If you want to encourage someone with Autism to engage and participate, here’s the view from the Spectrum on how to go about it.

1. Accept my difference
I am capable of learning great things, of contributing and of loving – I just might take a little longer to get there. Give me time.

2. Use my interests to motivate me
This will encourage me to engage, use my strengths and enable more learning.

3. Show me what’s expected of me
Then I don’t need to fight for control as much. I can’t always tell what’s expected without it being clearly explained to me. Please make sure I understand.

4. Be clear in your language and communication
Find ways to show me with fewer words – e.g. try pictures instead – and remember that I am very literal. If you say “you’re on fire!” I’ll call the fire brigade. If you mean “you’re doing really well,” say that instead.

5. Let me know what’s happening
If I don’t know what’s coming next, I cope by resisting change. Visual timetables can be very helpful.

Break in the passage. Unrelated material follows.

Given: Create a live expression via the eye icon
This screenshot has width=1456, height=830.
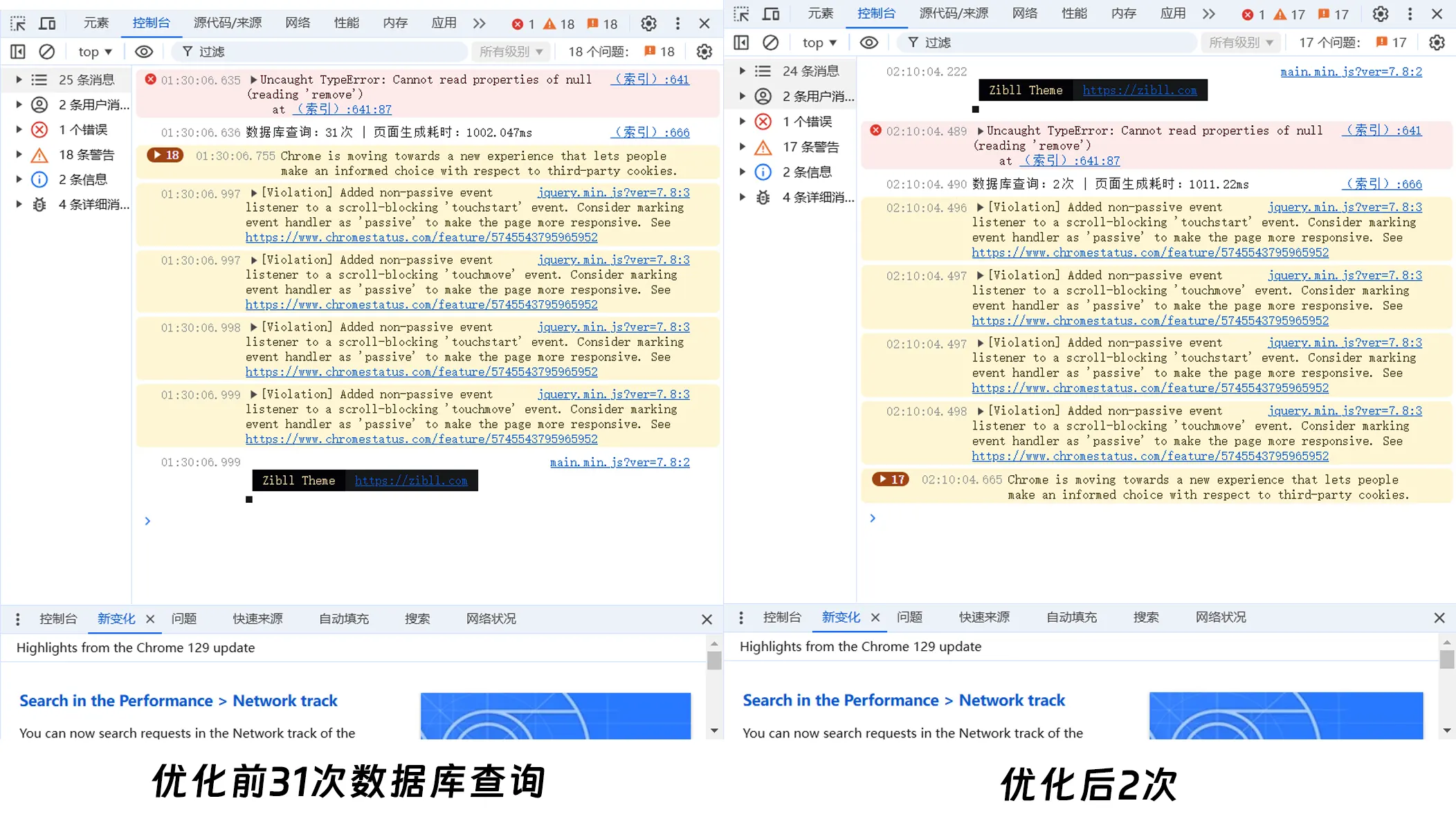Looking at the screenshot, I should point(143,51).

Listening to Wendy’s perspective was fascinating. It was such a valuable insight into how my son might experience the world, and her stories about non-literal language were laugh-out-loud funny. She had the entire audience eating out of her hand (which by the way, is a great example of an expression that makes no sense to the literal mind!).

There’s a lot to learn from Wendy. Have a look at her website for more information about her witty, eye-opening books, the DVDs of her presentations, and opportunities to do yourself a favour and see her speak.

How does this advice sound to you? What sort of practical strategies make a difference for your child?